**Challenge:** Update the part of the listing starting at the line with "Where should I click to: Click the AK" and ending at the line with "pyautogui.click(x=51, y=156)" by changing "gear icon" to "cog icon" and leaving everything else as it is. Give back only those lines.

[Source data]
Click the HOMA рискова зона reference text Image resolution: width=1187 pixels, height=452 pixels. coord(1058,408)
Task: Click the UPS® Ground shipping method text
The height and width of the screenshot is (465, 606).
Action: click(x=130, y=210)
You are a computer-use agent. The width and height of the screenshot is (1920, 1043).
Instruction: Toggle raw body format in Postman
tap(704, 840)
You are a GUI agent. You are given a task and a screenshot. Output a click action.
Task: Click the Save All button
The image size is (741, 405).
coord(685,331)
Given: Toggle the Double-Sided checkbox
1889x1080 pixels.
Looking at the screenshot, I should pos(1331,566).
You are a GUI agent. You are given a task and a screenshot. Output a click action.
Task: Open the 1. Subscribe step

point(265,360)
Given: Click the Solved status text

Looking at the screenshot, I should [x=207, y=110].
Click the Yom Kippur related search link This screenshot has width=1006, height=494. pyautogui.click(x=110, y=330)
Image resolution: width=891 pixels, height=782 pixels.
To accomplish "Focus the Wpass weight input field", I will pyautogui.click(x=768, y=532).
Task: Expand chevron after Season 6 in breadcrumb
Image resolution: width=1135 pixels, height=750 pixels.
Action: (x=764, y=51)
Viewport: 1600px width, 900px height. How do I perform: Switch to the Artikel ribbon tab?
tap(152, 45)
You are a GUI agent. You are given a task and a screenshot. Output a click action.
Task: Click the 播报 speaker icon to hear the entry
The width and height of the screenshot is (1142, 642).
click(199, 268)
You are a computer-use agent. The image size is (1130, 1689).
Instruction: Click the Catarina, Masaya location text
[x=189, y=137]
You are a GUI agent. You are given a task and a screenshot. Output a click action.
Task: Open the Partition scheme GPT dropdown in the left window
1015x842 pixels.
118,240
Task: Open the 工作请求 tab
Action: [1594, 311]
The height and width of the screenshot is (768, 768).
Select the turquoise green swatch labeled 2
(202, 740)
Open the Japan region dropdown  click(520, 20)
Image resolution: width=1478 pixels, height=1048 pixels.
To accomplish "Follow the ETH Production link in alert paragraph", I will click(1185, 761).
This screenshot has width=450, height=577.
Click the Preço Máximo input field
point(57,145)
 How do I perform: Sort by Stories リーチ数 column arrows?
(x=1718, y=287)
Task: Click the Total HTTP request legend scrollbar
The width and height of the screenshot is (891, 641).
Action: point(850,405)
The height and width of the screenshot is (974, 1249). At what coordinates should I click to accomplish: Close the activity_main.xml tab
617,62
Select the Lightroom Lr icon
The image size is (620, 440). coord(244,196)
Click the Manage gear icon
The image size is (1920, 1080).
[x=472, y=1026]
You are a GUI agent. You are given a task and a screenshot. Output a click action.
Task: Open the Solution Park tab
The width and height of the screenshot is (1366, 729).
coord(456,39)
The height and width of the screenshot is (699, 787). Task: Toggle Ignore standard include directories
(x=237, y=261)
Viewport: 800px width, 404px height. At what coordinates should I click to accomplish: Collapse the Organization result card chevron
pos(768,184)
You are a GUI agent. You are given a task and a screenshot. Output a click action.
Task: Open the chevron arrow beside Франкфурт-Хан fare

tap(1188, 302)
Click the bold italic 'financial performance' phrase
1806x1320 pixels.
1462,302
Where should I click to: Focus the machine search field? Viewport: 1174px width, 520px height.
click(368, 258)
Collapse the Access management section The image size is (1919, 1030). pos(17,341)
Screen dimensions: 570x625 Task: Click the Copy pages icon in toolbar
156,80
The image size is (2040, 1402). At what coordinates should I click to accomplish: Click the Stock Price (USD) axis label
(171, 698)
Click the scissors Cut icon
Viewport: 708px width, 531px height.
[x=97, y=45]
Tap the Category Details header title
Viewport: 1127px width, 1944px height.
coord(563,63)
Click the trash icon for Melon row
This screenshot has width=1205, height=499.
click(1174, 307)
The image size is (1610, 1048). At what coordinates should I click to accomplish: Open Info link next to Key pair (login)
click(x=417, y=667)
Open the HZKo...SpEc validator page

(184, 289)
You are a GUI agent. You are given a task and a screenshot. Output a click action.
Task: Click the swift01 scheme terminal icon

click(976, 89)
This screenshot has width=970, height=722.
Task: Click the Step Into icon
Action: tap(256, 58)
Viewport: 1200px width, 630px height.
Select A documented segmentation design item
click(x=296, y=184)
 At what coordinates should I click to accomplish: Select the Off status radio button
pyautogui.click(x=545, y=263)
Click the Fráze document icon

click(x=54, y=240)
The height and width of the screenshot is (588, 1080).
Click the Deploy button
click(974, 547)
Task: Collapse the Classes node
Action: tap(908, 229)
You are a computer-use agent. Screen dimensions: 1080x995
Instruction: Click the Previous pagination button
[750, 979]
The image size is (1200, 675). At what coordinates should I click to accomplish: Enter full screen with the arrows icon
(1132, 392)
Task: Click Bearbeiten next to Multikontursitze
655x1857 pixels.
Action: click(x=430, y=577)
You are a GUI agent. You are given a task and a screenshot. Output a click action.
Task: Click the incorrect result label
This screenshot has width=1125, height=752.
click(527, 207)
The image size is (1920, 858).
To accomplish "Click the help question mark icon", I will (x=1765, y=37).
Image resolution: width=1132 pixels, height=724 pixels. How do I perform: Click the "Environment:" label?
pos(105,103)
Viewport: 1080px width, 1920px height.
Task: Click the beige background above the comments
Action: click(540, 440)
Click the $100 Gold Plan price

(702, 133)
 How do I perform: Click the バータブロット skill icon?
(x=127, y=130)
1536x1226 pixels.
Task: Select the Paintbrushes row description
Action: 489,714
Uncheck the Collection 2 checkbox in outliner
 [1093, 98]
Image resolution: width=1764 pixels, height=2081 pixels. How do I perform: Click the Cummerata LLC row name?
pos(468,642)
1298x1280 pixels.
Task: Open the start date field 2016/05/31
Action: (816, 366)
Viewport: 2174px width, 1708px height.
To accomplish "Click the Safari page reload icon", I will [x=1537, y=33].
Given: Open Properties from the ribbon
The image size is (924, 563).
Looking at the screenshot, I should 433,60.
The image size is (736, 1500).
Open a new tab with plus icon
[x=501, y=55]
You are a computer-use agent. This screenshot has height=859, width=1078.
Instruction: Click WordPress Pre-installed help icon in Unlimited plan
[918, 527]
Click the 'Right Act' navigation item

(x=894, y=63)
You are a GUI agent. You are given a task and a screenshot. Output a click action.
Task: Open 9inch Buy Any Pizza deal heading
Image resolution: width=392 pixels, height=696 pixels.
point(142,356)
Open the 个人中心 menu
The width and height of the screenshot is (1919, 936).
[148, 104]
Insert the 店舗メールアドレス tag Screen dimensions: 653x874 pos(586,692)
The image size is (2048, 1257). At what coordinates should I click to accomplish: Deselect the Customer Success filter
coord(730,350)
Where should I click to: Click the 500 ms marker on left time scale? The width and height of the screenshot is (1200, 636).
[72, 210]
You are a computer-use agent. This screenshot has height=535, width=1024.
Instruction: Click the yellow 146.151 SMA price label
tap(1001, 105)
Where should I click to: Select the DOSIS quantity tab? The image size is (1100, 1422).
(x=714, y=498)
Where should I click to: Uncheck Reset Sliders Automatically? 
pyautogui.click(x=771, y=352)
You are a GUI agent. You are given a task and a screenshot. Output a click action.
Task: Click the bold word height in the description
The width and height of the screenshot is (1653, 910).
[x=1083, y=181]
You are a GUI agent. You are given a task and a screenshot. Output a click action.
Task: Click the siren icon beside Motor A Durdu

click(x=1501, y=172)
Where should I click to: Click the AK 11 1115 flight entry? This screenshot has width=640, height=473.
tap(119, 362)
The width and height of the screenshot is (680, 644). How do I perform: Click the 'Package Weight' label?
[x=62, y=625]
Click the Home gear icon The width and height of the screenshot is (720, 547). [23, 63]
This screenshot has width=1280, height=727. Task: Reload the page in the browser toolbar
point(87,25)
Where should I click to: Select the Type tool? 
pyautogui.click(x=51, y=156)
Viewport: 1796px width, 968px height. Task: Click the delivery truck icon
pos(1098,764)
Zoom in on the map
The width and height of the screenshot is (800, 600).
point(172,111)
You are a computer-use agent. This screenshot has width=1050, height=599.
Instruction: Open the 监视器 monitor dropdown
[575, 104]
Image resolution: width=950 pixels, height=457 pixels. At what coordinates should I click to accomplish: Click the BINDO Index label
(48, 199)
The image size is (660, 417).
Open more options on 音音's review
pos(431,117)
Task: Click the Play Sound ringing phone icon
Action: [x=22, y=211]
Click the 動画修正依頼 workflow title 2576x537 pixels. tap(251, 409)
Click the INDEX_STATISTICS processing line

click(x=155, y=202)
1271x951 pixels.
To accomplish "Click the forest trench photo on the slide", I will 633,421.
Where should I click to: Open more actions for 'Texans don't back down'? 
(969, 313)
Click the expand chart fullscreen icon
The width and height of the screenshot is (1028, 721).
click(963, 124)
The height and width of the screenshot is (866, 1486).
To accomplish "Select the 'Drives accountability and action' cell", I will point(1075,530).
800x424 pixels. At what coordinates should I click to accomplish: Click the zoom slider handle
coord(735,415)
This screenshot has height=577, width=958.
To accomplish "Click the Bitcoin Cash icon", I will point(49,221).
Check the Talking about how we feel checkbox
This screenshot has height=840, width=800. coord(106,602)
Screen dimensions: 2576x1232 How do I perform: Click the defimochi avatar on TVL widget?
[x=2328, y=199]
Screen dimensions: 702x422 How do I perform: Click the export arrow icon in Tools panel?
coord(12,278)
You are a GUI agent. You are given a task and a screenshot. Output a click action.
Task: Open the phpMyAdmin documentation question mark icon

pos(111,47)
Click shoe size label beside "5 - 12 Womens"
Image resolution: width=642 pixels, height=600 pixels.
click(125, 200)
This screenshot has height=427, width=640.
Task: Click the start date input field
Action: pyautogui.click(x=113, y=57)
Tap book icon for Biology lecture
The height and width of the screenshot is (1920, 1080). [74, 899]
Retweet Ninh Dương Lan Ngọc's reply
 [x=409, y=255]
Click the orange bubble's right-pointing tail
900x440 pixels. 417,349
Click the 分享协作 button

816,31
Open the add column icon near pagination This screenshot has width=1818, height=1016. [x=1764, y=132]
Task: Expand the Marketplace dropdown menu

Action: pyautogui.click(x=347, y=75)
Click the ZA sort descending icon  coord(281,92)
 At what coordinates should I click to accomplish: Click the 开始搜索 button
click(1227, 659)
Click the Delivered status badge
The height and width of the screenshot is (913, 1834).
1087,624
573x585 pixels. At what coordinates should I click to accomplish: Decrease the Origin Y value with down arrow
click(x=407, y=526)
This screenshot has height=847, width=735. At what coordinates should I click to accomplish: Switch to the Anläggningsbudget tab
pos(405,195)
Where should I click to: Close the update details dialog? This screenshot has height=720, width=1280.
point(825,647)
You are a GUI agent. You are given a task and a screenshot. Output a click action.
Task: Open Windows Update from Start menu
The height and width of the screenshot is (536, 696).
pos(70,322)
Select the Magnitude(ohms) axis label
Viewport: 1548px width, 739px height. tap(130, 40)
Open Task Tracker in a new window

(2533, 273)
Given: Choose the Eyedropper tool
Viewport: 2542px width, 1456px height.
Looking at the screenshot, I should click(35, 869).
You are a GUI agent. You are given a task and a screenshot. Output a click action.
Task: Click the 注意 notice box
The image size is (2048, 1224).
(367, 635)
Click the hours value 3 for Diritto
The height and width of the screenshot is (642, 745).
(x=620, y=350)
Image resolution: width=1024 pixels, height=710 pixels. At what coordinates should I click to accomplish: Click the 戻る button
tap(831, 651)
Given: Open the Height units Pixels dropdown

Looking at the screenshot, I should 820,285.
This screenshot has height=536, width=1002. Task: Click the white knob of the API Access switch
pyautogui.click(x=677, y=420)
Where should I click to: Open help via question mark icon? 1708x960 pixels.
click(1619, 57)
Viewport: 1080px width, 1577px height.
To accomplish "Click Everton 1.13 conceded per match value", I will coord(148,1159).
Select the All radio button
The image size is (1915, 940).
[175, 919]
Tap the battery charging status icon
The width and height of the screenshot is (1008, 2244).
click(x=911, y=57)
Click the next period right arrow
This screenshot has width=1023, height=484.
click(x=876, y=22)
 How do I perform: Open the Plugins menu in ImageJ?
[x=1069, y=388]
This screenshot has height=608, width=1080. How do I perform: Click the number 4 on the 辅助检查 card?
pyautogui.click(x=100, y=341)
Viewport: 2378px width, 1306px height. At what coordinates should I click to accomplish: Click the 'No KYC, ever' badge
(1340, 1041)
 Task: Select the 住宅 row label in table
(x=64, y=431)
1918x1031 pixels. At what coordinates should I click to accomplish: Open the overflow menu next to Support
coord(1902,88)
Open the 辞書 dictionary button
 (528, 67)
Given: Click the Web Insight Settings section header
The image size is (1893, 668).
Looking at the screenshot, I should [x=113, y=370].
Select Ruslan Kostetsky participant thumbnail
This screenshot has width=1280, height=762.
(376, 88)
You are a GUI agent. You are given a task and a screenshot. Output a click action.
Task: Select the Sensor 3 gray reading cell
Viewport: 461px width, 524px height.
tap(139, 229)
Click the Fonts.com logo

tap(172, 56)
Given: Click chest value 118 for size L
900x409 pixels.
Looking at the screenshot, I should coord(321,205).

**Task answer:**
Where should I click to: Click the AK 11 1115 flight entry? This screenshot has width=640, height=473.
tap(119, 362)
The width and height of the screenshot is (680, 644). How do I perform: Click the 'Package Weight' label?
[x=62, y=625]
Click the Home cog icon The width and height of the screenshot is (720, 547). [23, 63]
This screenshot has width=1280, height=727. Task: Reload the page in the browser toolbar
point(87,25)
Where should I click to: Select the Type tool? 
pyautogui.click(x=51, y=156)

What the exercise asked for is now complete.